I was talkin’ to a man while I was pirootin’ around Omaha and he told me that there is a doctor in Iowa who makes house calls. Now don’t that beat all? I remember when the house call was the ordinary way you saw the doc.

Nowadays a lot of doctors are so high falutin’ they won’t make hospital calls. But this denizen of tall corn country told me that his doctor makes house calls but he won’t make farm calls. Not unless the farmer gags the ducks.

Say, I remember when Doc Johnson took a whole month off and went to Colorado on a big game hunt. When he got back his nurse asked him if he killed anything.

“Didn’t kill a thing. Didn’t even get a shot at killing anything,” he says, “I’d have been better off staying here.”

All joking aside, I do trust my doctor. If he treats you for dandruff that’s what you die of. Of course, doctors are a sight more useful than lawyers. Well, I better not get wound up on shysters, but I mind when Tag Taggert brought Lark Starr in for stealin’ cows.

Judge Ross asked Lark if he had anything to offer the court before he passed sentence on him.

Starr said “Sorry, Judge, I don’t have a smear. My lawyer took every last penny I had.”

Did you hear about the holdup man who held up a Jackson lawyers office a while back? The poor feller lost six hundred dollars.

Most lawyers practice because it gives them a grand and glorious feeling. Give ’em a grand and they feel glorious!

But you know, we should love all the lawyers. Who else would we get to get us out of all the trouble they get us into? And lawyers come in real handy whenever a felon needs a friend, too.
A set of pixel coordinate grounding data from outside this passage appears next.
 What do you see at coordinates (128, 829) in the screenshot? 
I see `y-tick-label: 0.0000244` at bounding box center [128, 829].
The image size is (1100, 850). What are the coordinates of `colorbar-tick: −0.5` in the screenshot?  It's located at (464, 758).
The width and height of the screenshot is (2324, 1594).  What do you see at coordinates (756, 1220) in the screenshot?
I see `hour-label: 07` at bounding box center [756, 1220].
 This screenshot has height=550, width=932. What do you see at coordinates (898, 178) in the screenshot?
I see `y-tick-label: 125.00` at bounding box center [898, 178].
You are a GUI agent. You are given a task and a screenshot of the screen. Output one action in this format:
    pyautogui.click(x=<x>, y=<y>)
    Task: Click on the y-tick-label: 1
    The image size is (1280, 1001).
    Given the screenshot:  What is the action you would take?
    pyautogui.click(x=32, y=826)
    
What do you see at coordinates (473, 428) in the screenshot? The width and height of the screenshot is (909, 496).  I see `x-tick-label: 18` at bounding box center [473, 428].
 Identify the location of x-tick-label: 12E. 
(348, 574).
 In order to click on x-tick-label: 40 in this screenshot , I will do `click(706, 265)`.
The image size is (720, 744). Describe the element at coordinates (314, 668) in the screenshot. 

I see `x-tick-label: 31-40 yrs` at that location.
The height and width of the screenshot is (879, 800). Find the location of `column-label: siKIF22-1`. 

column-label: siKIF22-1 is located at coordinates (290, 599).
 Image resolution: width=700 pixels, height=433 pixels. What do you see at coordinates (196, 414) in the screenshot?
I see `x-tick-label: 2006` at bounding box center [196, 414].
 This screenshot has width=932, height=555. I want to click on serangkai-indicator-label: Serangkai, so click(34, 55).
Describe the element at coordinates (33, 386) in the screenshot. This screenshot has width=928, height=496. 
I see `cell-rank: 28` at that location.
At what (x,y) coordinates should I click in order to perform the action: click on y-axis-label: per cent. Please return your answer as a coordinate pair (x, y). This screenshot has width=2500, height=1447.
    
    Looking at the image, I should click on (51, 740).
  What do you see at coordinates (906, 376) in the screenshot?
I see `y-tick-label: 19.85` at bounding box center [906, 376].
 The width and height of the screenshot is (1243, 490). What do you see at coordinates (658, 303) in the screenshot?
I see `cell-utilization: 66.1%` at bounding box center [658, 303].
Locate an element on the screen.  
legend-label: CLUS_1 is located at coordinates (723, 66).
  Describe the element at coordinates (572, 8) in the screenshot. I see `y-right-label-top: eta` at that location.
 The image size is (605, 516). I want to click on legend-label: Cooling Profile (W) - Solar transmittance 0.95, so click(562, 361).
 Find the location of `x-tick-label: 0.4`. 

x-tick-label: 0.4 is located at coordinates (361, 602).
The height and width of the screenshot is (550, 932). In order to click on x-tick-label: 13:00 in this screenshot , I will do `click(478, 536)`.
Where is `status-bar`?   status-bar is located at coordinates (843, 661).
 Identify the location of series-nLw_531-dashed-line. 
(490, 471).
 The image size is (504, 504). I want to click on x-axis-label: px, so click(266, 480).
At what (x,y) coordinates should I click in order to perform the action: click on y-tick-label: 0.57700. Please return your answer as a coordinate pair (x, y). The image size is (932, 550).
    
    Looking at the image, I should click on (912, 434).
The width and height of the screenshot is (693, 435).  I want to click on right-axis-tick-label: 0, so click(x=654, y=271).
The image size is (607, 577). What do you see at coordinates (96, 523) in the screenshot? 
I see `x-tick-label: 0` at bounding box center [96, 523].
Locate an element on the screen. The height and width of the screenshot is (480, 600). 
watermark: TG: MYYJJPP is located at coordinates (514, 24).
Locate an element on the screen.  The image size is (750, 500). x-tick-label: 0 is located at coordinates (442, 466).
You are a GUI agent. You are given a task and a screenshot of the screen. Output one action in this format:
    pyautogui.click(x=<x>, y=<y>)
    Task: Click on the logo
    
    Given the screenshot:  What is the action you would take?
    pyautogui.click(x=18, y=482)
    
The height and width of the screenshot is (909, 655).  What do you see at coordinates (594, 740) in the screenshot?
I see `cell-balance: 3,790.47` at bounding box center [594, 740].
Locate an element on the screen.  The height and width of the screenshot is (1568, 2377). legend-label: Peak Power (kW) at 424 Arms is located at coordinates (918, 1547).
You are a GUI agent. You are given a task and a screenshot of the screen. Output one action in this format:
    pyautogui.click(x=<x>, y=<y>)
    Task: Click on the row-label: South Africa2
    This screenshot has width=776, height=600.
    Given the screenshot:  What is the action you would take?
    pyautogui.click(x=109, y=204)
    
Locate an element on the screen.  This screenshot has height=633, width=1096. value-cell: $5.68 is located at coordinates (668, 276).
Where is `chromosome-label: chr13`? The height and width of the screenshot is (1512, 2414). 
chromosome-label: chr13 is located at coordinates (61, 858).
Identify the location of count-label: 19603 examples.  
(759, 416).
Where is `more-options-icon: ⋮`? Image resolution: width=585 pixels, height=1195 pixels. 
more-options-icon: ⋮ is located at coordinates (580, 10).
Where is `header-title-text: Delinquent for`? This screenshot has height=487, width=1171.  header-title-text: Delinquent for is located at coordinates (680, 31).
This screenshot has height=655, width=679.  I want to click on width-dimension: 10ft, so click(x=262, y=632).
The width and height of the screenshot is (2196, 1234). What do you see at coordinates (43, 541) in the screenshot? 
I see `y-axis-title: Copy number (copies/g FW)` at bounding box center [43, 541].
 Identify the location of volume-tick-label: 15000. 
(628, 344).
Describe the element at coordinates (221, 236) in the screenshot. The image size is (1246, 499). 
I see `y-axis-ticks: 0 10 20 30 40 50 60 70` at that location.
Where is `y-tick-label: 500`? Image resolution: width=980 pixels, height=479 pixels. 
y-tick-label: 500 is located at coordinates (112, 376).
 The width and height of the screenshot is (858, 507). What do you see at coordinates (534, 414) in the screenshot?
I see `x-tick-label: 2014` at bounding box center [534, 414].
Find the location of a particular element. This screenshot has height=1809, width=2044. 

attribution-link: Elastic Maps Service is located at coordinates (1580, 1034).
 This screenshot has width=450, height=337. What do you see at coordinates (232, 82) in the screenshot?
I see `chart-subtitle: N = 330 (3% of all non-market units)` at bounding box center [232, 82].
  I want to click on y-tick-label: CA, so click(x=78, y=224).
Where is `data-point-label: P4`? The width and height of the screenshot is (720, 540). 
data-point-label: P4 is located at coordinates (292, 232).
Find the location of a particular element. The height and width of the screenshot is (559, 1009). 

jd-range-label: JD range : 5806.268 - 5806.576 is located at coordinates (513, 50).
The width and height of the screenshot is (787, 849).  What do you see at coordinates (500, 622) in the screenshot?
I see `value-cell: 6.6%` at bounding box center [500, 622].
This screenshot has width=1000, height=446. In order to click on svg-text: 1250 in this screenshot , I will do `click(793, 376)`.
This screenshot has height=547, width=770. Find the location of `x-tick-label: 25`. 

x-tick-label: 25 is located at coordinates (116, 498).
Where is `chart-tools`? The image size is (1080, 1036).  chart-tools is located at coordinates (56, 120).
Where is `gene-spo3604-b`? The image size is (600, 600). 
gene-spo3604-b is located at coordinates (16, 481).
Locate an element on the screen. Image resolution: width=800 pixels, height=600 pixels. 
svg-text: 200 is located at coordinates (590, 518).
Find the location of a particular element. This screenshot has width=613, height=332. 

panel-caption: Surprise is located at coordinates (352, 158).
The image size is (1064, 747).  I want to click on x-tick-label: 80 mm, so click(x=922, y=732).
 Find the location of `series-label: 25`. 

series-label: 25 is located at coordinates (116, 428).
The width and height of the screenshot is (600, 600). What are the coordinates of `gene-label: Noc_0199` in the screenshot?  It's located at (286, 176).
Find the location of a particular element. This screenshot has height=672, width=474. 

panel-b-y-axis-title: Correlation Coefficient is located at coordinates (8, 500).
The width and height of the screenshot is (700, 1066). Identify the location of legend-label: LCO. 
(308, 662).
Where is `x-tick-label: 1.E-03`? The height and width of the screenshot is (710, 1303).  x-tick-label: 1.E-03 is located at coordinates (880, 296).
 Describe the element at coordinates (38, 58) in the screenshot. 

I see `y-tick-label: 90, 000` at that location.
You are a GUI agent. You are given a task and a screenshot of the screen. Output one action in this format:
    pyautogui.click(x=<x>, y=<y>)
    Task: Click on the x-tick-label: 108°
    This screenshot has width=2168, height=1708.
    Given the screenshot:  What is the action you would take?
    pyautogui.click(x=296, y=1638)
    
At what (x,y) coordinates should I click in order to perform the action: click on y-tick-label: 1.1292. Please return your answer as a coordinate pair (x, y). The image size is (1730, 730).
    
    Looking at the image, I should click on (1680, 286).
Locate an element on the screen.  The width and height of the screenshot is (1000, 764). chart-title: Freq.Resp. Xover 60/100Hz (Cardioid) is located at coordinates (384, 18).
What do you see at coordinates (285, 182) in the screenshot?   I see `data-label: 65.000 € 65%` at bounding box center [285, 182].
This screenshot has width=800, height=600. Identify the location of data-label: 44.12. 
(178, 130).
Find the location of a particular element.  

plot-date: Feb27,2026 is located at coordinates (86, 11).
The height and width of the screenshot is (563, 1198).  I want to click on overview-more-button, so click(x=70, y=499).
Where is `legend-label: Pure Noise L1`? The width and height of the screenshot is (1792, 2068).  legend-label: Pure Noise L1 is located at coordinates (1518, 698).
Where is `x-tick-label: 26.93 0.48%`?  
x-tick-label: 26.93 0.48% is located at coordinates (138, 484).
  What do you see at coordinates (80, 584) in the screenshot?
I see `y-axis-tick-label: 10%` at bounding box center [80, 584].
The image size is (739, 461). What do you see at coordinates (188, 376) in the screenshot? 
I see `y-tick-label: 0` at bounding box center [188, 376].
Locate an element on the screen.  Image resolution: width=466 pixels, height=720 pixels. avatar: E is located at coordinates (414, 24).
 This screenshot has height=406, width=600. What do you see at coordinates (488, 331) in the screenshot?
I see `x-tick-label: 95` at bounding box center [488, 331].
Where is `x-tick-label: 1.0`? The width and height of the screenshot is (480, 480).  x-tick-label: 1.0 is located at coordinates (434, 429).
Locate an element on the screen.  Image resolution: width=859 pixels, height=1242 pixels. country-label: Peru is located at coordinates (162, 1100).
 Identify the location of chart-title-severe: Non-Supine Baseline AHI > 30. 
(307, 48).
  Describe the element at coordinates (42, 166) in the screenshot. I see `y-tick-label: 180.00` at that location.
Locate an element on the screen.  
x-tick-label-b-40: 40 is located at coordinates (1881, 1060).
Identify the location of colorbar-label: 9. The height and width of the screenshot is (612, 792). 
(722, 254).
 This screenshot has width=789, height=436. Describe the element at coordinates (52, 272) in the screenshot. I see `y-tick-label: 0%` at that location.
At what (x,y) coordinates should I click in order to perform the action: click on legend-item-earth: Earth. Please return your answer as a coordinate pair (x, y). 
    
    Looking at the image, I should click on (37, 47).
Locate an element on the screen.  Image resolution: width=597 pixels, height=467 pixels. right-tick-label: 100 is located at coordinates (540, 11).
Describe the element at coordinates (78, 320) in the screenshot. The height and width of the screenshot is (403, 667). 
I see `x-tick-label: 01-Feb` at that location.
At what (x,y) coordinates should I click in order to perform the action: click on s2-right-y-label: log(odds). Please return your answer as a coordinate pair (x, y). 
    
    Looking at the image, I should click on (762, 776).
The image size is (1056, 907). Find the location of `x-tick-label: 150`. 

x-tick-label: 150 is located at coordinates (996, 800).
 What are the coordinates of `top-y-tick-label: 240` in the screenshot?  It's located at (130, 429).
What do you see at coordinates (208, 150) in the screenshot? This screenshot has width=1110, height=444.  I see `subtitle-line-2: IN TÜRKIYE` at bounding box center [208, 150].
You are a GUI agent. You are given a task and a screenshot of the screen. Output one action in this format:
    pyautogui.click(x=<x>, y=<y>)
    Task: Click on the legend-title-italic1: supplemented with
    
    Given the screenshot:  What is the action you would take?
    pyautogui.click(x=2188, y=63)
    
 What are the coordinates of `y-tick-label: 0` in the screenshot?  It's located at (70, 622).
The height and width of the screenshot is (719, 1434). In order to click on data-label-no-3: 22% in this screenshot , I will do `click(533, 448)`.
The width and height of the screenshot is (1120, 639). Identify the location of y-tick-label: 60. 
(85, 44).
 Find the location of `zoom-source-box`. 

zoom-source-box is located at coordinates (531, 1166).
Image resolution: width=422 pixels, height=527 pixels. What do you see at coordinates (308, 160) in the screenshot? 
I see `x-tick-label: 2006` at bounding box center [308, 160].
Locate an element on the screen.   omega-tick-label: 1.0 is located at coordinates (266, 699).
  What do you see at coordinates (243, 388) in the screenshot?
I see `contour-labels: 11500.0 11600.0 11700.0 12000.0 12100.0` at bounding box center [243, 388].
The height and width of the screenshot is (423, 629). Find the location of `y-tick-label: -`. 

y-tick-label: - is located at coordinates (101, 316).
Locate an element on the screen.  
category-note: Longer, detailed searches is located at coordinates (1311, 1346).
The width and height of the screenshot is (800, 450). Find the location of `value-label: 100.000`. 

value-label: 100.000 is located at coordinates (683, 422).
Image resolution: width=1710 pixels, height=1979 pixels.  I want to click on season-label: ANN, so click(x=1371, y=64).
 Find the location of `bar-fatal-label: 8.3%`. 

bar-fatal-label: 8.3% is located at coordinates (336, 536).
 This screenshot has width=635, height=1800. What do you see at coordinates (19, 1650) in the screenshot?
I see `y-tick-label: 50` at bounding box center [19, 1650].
Say, I went to school once in Black Oak, Arkansas. Miss Curtis was the teacher there, and we had three grades in one room. You might say I was in the middle, I had the second grade on my right, and the fourth grade on my left.

Had a real pretty girl, her dad was a court clerk, in my class. That was another Sheila. Miss Curtis asked Sheila to come up and explain to the fourth grade how the court system works.

Sheila stood up and said, “The lawyers make speeches and sit down. The judge makes a speech and sits down. Then the bailiff takes twelve of them into a dark room to be developed.”

Well, that was intended to be a thousand words and I think I made it.